In attesa della mossa della Bce, i segnali provenienti dalle Piazze finanziarie sono tutt’altro che incoraggianti. Ieri lo spread è schizzato a 256 punti, il rendimento del Btp decennale è tornato al 3%, mentre l’euro è salito a quota 1,18 sul dollaro. Il nervosismo è papabile. D’altro canto il «libro dei sogni» presentato dal nuovo esecutivo costa, secondo le prime stime, intorno ai 125 miliardi ed è, per ora, privo di copertura finanziaria, a maggior ragione se si esclude l’aumento dell’Iva come pare intenda fare il governo.

Bruxelles intanto, attraverso l’agenzia americana Bloomberg, ha fatto recapitare a Palazzo Chigi un messaggio ben chiaro: «Roma si deve attendere lo stesso trattamento riservato a Londra sulla Brexit» qualora pensi di rivendicare privilegi in Europa. Il primo appuntamento con la realtà è previsto per l’autunno quando il premier Giuseppe Conte dovrà presentare la legge di Bilancio e rispondere alle richieste di ulteriori tagli della Commissione Ue che, contenute nel «Pacchetto Primavera».

L’indicazione sulla fine del QE è attesa per il 14 giugno nel corso della riunione della Bce di Riga. Per gli investitori potrebbe trattarsi già di settembre, sempre che non sia varata una versione ridotta del QE, fino a fine 2018. Già oggi la Bce acquista 30 miliardi al mese in titoli rispetto agli 80 miliardi dell’apice della crisi. I segnali che si stia andando in questa direzione ci sono tutti: la Germania scalpita e l’inflazione europea a maggio ha raggiunto l’1,9%, vicino al target prefissato da Draghi (2%).

Roma però non è Berlino. «In Germania l’inflazione è al 2,2%, mentre quello dell’Italia è all’1,1 per cento. La politica monetaria unica non deve essere condizionata dalla esclusiva volontà tedesca», ha sostenuto Marco Valli europarlamentare M5s. Proprio ieri intanto l’Istat ha mostrato un aprile nero per le vendite al dettaglio con un calo dello 0,7% in valore e dello 0,9% in volume rispetto a marzo, che diventano rispettivamente del 4,6% e del 5,4% su base annua. Il Codacons parla in merito di «allarme sui consumi», Confesercenti di «una spia preoccupante per la ripresa economica del Paese», mentre per Federconsumatori, i dati rappresentano «l’inizio di una catastrofe annunciata».

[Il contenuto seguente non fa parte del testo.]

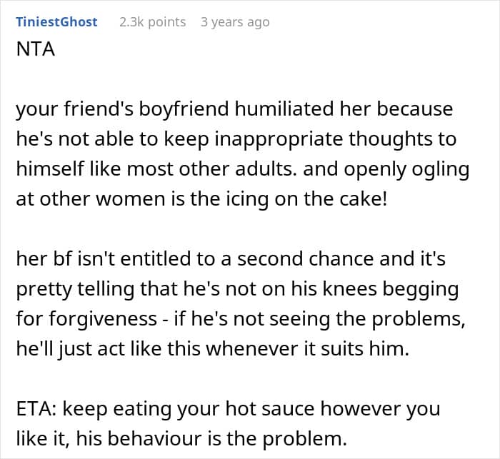Click the line starting "ETA: keep eating"
Image resolution: width=500 pixels, height=459 pixels.
pos(228,409)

Da oggi la politica monetaria delle banche centrali sarà tra temi del G7 visto che la settimana prossima si attende dalla Fed il rialzo dei tassi Usa. Una simile scelta potrebbe rendere ancora più delicata la situazione per l’Italia con la fine del QE: aumenterebbe il rischio di speculazione contro il debito made in Italy.